I think the main thing my office means to me, is a) it’s mine – I had to chuck my other half out first, though! b) it’s my retreat – although I don’t always write there, I know I can.  I have the freedom of writing wherever I like at home, because my partner is at work during the day.  However, when I want to write in the evening, as I need complete quiet, barring a little classical music, I know that I have that special place within the house, on a different storey, where I can go to get peace and quiet.  I think I would struggle now, not having that space. I am so used to it and probably take it a little for granted.  I love the whiteboard where I can put up all my ideas, or scribble down things I know I need to correct, additional items I need to do specific edits for, continuity checks, appropriateness of names, etc.  And I love the map (I have three actually, but two of them wouldn’t fit in the office – they are in my library – where I go to read, relax on my massage chair and chill out)  The maps help me decide where the next adventures abroad will be in my books.  Combined with my having been fortunate enough to visit forty-five countries so far in my life, plus twenty of the US states, I have plenty of material to work with.

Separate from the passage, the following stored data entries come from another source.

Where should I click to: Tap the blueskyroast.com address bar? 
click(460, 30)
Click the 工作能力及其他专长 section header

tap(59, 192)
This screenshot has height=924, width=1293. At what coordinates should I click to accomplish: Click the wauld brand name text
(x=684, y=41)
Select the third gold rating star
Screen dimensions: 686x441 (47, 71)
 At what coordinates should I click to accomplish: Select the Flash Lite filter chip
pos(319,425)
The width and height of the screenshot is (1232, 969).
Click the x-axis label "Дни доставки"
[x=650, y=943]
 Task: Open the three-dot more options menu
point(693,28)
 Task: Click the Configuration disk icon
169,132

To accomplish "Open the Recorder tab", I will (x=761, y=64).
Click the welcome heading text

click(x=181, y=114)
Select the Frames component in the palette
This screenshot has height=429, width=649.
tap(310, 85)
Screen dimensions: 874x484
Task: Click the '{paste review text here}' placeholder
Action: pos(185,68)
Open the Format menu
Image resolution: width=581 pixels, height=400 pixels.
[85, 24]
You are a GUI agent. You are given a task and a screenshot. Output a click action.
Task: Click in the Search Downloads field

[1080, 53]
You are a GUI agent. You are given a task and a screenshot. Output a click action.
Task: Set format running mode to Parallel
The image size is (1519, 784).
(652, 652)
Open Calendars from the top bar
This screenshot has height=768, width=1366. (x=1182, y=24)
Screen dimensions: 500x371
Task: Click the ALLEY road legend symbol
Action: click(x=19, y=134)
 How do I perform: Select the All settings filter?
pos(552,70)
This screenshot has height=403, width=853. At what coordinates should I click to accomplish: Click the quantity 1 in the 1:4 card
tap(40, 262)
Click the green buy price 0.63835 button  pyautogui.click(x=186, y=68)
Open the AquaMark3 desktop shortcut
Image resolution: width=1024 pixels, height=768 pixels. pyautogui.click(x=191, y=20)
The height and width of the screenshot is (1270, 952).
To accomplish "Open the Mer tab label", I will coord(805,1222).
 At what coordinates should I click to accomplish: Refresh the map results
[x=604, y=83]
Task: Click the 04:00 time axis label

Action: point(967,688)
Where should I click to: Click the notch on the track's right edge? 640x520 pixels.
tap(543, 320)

Creative Spaces Guest Post by Susan Buchanan

Susan Buchanan adjusts her writing habits during her pregnancy

I wrote Sign of the Times in our flat and The Dating Game in our new house.  What If, my next novel, due for release in November 2013, was mainly written from the home office.  I am 6 1/2 months pregnant, so really need to work on my posture (she writes, as she sits on the sofa again) What If is a mix of chicklit and manlit.  It has a male protagonist and tells the story of what would have happened to him if he’d made different decisions in his life.  Of course a great part of the novel will centre around his various relationships, but also on his extended family.  The main challenge I had with What If is that being pregnant, I was so much more tired, so I found it difficult to stick to my usual writing schedule – which is quite frankly, usually pretty intense. I can still reach the keyboard, but bending down to turn my computer on etc, is becoming more and more difficult, plus writing for any length of time is a no-no.  Maybe that’s why I have not been writing from the office so much recently either – the refrigerator with all my goodies in it is further away!  When I came up with the idea for What If, I wasn’t pregnant and didn’t have any children, although I have three nephews whom I adore.  However, since becoming pregnant, I probably am thinking a bit differently about the children in the book and about parenthood in general, so it will be interesting to see if readers note any difference in the style and content of my writing.   I wonder if there will be a grumpier note in my writing – I certainly feel grumpier with all the aches and pains!  My beloved telling me he feels like the little yellow duck in the Silentnight mattress advert, sharing a bed with the Silentnight hippo, doesn’t help this. Thank God I’m a pachyderm and can take it.  He has a problem with my taking up eighty percent of the space – personally I think he’s lucky to get twenty percent!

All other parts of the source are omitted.